Biz kızlarla sohbete daldığımızda Deniz ve Pelin ise kendi hallerinde büyük ihtimalle dedikodu olduğunu tahmin ettiğim bir konuşma içerisindeydiler. Yaman ve Ege de bizimle beraber konuşurlarken bir şey farkettim. Çiçek çaktırmadan abime mi bakıyor yine?

Herkes kendi arasında bir muhabbet içerisindeyken ben de boş boş etrafı seyrediyordum. Zaten abimin dediklerine de biraz kafayı takınca da kafam karışmıştı iyice.

Biraz sonra abim doymuş olacak ki bitmemiş tabağını sehpanın üzerine koydu ve o kayar koymaz odaya Nilgün teyze girdi.

"Selam çocuklar!" Büyük ihtimalle abimin tabağını dolu görmüştü ve ona annelerin ünlü olan 'tabağındakiler bitmemiş' bakışı attıktan sonra yanına gitti. Bulut abiyi ittirip yanına oturdu ve tabağını da eline aldı.

"Aaa, yemeklerin bitmemiş ama Rüzgar." deyip abimin tabağında olan böreği ağzına soktu ve abimin büyük bir ısırık almasını sağladı.

"Omo Nolgon toyzo bon gorçokton tokom." Sesi boğuk çıkmıştı ve ağzındakini zar zor yutup Nilgün teyzeye acındırası bakışlar attı.

"Olmaz olmaz doymadın sen daha. Al bakalım şunu da." deyip böreğin diğer kısmını da abimin ağzına tıktı.

"Yo kornom şoş çok fozlo. Vollo doydom. Doho fozlo yor yok yomoklor oçon." dediğinde Nilgün teyzeye tabaktaki sarmalara bakıp sinsice gülümsedi. Bir dakika ya abim sarmalarını yememiş mi? Ben diyorum ama o insan olamaz. Allah aşkına hangi insan tabağındaki sarmaları yemez?

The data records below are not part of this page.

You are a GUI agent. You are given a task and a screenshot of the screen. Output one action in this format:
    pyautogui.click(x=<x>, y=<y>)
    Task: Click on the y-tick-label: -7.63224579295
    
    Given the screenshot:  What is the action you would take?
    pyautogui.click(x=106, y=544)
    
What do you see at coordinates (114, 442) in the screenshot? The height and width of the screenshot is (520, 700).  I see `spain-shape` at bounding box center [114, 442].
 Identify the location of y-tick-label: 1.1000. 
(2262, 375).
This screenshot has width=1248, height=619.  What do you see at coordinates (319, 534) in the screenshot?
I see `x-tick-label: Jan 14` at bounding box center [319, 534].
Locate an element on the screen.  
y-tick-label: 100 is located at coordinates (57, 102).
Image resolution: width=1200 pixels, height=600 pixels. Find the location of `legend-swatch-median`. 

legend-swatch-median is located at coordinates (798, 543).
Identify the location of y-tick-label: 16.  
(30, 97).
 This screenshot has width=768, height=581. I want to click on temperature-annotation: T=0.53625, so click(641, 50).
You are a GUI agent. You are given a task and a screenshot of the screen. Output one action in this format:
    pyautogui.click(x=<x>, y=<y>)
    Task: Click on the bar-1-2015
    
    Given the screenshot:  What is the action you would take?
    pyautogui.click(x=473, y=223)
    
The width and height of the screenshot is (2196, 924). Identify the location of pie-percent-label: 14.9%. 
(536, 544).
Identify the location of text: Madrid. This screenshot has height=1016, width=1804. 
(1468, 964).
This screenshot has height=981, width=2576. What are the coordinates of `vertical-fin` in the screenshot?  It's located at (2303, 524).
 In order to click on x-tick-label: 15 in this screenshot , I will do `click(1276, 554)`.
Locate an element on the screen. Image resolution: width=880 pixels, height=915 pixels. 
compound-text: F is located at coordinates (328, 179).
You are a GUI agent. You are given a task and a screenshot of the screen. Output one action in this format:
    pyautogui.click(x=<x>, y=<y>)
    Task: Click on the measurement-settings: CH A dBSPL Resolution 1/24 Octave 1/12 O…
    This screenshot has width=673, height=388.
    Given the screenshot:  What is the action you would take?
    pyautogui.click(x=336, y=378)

Nilgün teyze abimin ağzına iki üç sarma birden tıktığında abimin karnına dokundu. "Bak burada hala boş yerler var." deyip bir sarma daha verdi abim ağzındakileri bitiremeden. Sonra elini daha da gezdirdi.

"Karnın da sertmiş senin. Dur bakayım, baklavan mı var senin?" deyip abimin tişörtünü yukarıya doğru sıyırdı biraz. "Ooo, yakışıklı oğlumuzun baklavaları da varmış. Ah yıllar ne çabuk geçiyor ya. Rüzgar oğlumuz büyümüş de kaslı maslı yakışıklı bir genç olmuş. Kim bilir kaç kızın canını yakmışsındır sen şimdi."